MADRID, Aug. 31 (Xinhua) -- Both the Catalan regional government and police force (Mossos d'Esquadra) in Spain have categorically denied a report published on Thursday that they received a warning from the CIA in May about a possible terror attack on the street of La Rambla in Barcelona.
The denials came after the Catalan daily paper "El Periodico" published what was presented as a copy of the warning which said the CIA had "uncorroborated information of unknown veracity from late May 2017 indicating that the ISIS were planning to carry out unspecified terrorist attacks during the summer against crowded tourist sites in Barcelona, Spain, specifically La Rambla street."
The newspaper reported that this warning had been received by the Spanish National Center for Intelligence (CNI), the Civil Guard, the National Police, the Center for Intelligence against Terrorism and Organized Crime (CITCO) and Mossos d'Esquadra.
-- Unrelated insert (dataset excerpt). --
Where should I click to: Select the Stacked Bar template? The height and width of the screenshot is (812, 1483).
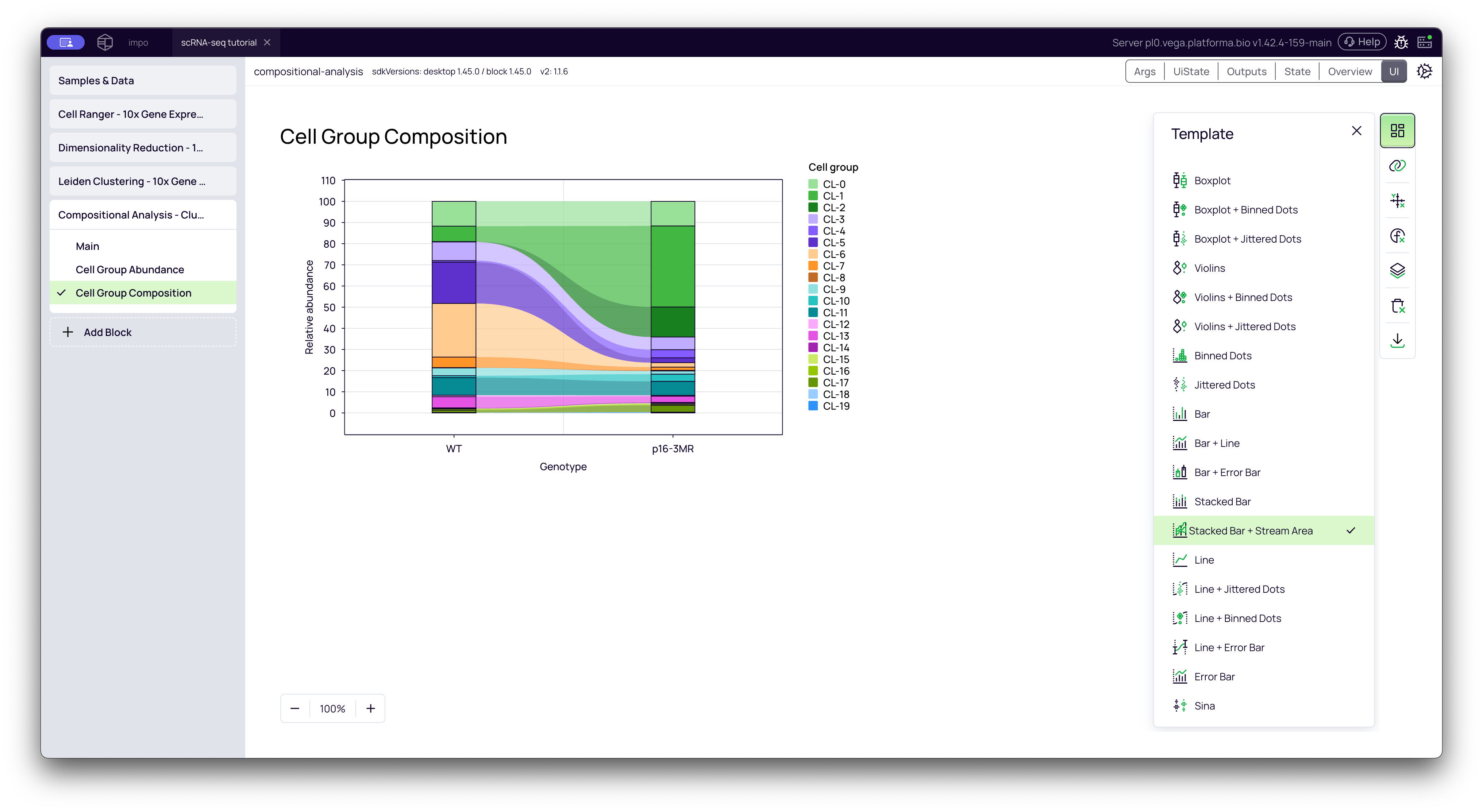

In a rapid response, the Catalan regional authority posted a tweet insisting "We categorically deny the false information published by El Periodico claiming that the @CIA had warned @mossos of an attack in Las Ramblas."
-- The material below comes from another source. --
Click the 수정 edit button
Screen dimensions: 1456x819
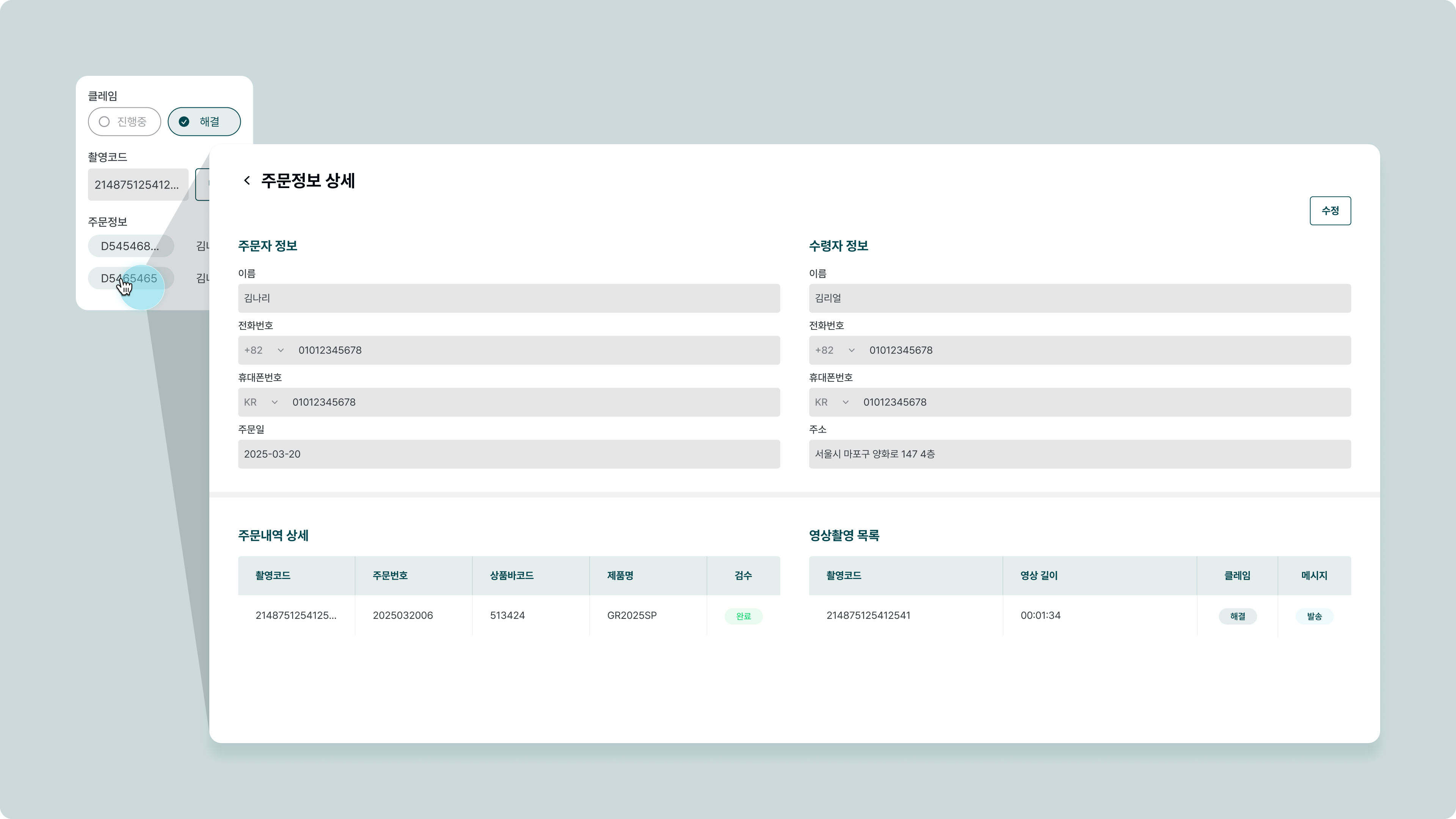click(x=1330, y=211)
Meanwhile, the police also responded with a tweet saying "We have not received anything from the CIA. We defend the honor of our police force and the Mossos from those who look to discredit us."
Also on Thursday noon, Joaquin Form, interior minister of the Catalan regional government, and commander of the Mossos, Josep Lluis Trapero, held a joint press conference in which Forn admitted they had received a warning of a possible terror attack, but insisted it was not from the CIA, explaining that the Mossos receive "dozens of warnings" about possible attacks every day.
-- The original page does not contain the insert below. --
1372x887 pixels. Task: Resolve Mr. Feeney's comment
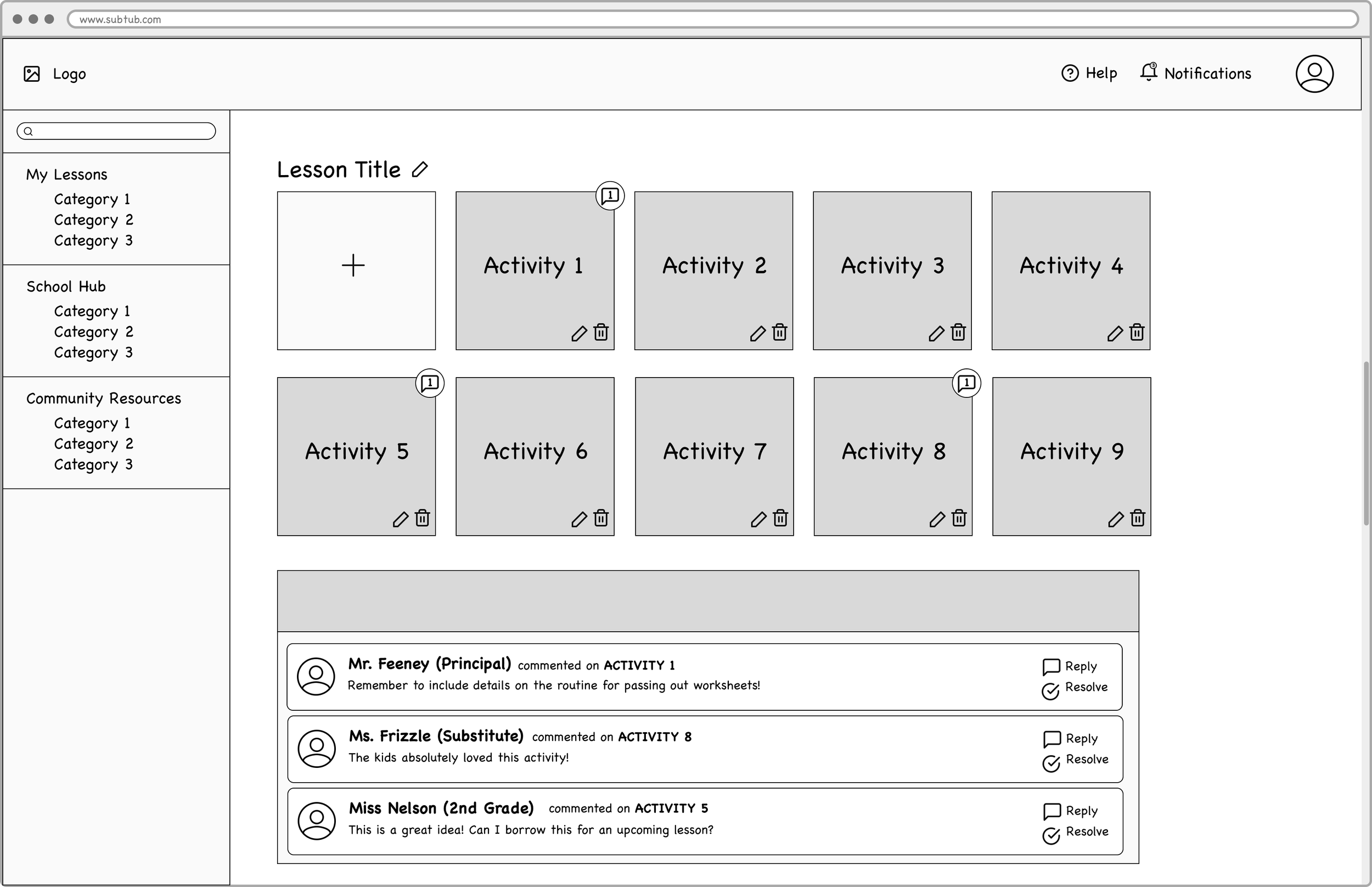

"It was a warning of very low reliability and we also discussed it with the Spanish central government and it was not considered as trustworthy in the two meetings we had to evaluate terrorist threat," said Trapero.
The police chief reminded journalists that the perpetrators behind the August 17 attack in La Rambla had previously planned to attack a different target and that the CITCO had confirmed that none of the warnings the Mossos had received were related to that incident.
Director of El Periodico, Enric Hernandez has said the note is genuine, but it is not a copy of the actual document, while Wikileaks have openly questioned its authenticity, pointing out several spelling errors, such as the use of "Irak" rather than the correct English version "Iraq".